Trybunał Konstytucyjny zajął się wczoraj sprawą nauczyciela akademickiego, który zwolnił się za porozumieniem stron z Politechniki Śląskiej (sygn. akt: P 53/11). Po rozwiązaniu umowy zostało mu 37 dni niewykorzystanego urlopu. Jego wątpliwości wzbudziła metoda przyjęta do obliczania przysługującego mu na tej podstawie ekwiwalentu za niewykorzystany urlop.

Gdy sprawa trafiła do Sądu Rejonowego w Gliwicach, sędziowie zwrócili uwagę na istotne różnice  między rozporządzeniem z 2 listopada 2006 r. w sprawie sposobu ustalania wynagrodzenia za urlop wypoczynkowy oraz ekwiwalentu pieniężnego za okres niewykorzystanego urlopu wypoczynkowego nauczycieli akademickich, wydanym na podstawie ustawy o szkolnictwie wyższym, a przepisami rozporządzenia z 8 stycznia 1997 r. w sprawie szczegółowych zasad udzielania urlopu wypoczynkowego, ustalania i wypłacania wynagrodzenia za czas urlopu oraz ekwiwalentu pieniężnego za urlop wydanego na podstawie kodeksu pracy.

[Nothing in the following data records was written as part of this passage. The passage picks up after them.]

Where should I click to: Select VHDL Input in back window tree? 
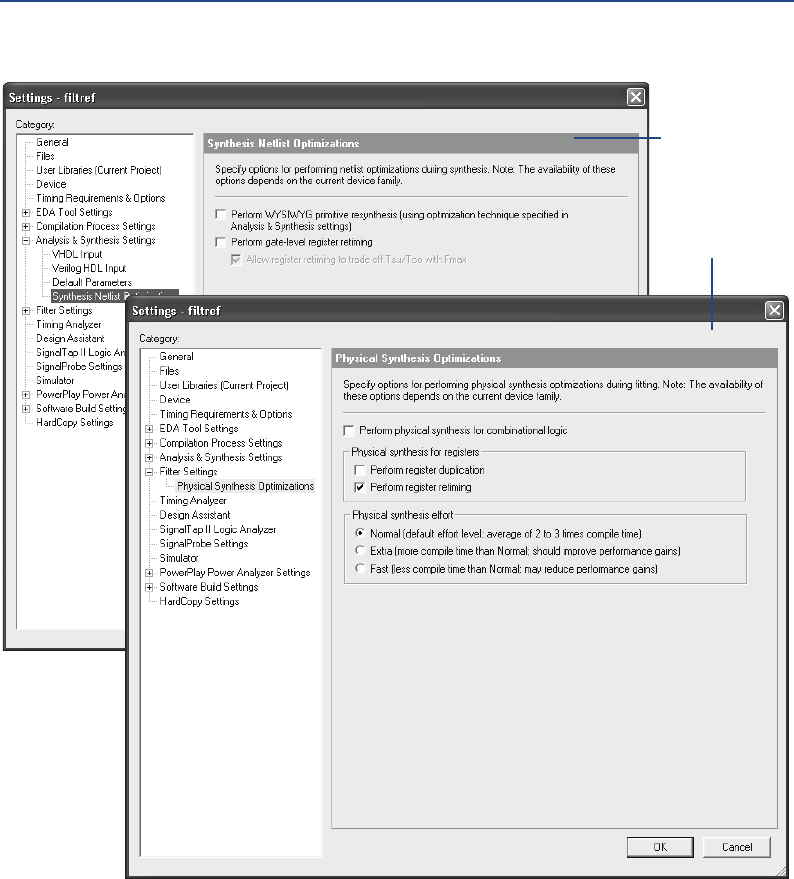point(77,255)
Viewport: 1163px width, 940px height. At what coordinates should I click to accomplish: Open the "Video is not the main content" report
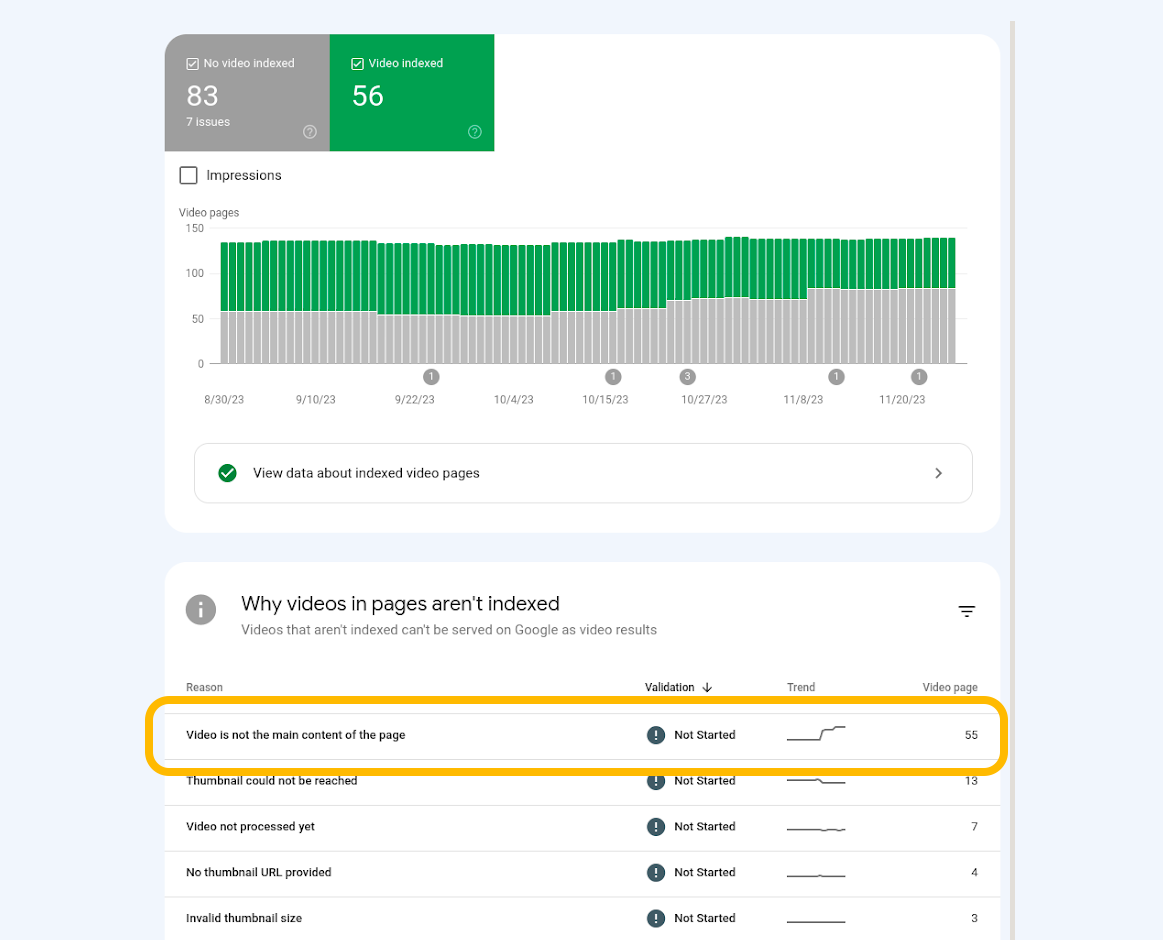(297, 735)
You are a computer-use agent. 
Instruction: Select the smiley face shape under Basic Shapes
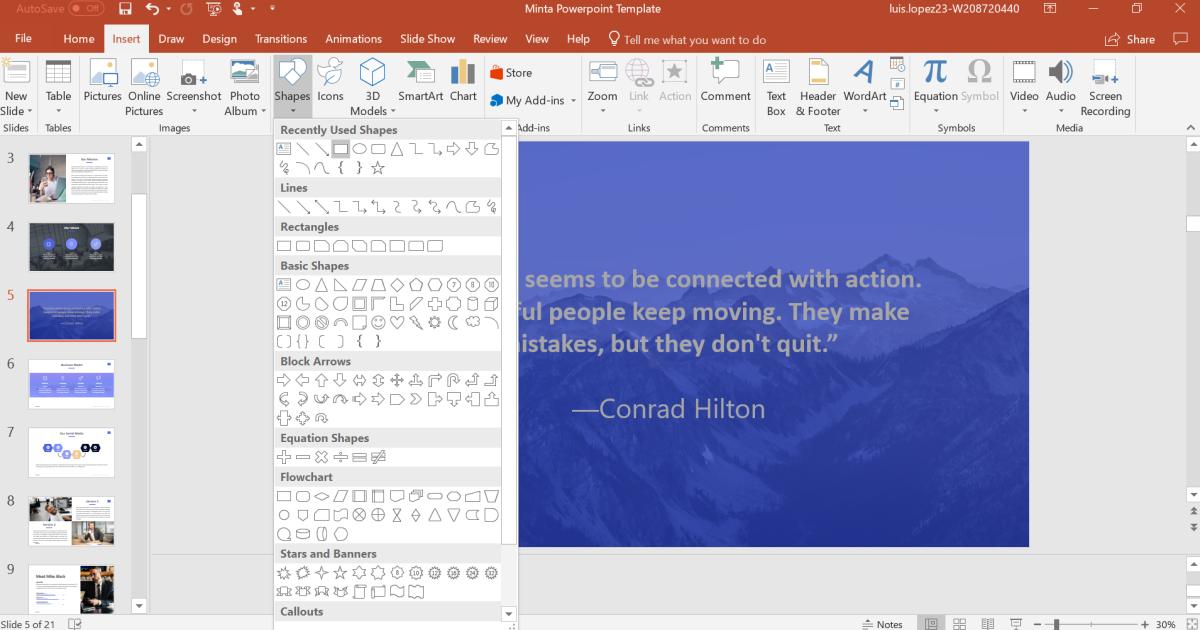pos(379,321)
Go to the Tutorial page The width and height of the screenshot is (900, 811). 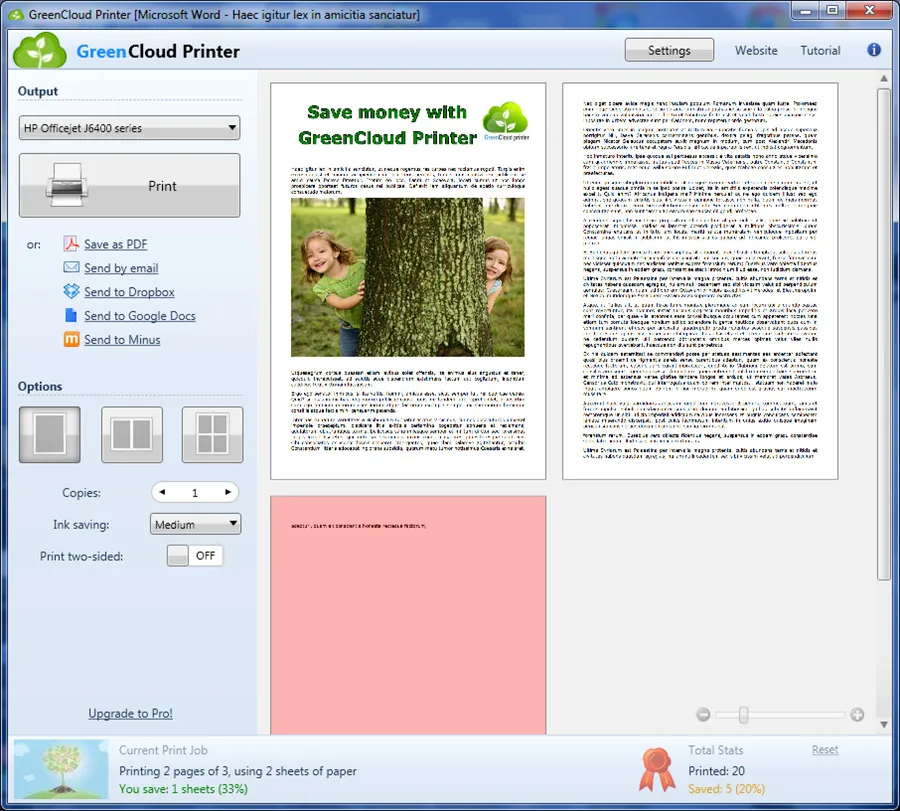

Te różnice sprowadzają się do tego, że rozporządzenie dotyczące ogółu pracowników wydane na podstawie kodeksu pracy każe obliczać ekwiwalent na podstawie dni pracujących w danym miesiącu. Tymczasem rozporządzenie dotyczące nauczycieli akademickich przewiduje obliczanie na podstawie liczby dni kalendarzowych w danym miesiącu. Te metody dają różne wyniki. Sąd zwrócił się do TK z pytaniem prawnym w tej sprawie.

Trybunał w wyroku z 16 lipca 2013 r.  uznał, że jest niezgodny z ustawą zasadniczą §  7 ust. 1  rozporządzenia regulującego kwestie ustalania wynagrodzenia za urlop wypoczynkowy oraz ekwiwalentu pieniężnego za okres urlopu niewykorzystanego przez nauczycieli akademickich. Straci moc po upływie 12 miesięcy.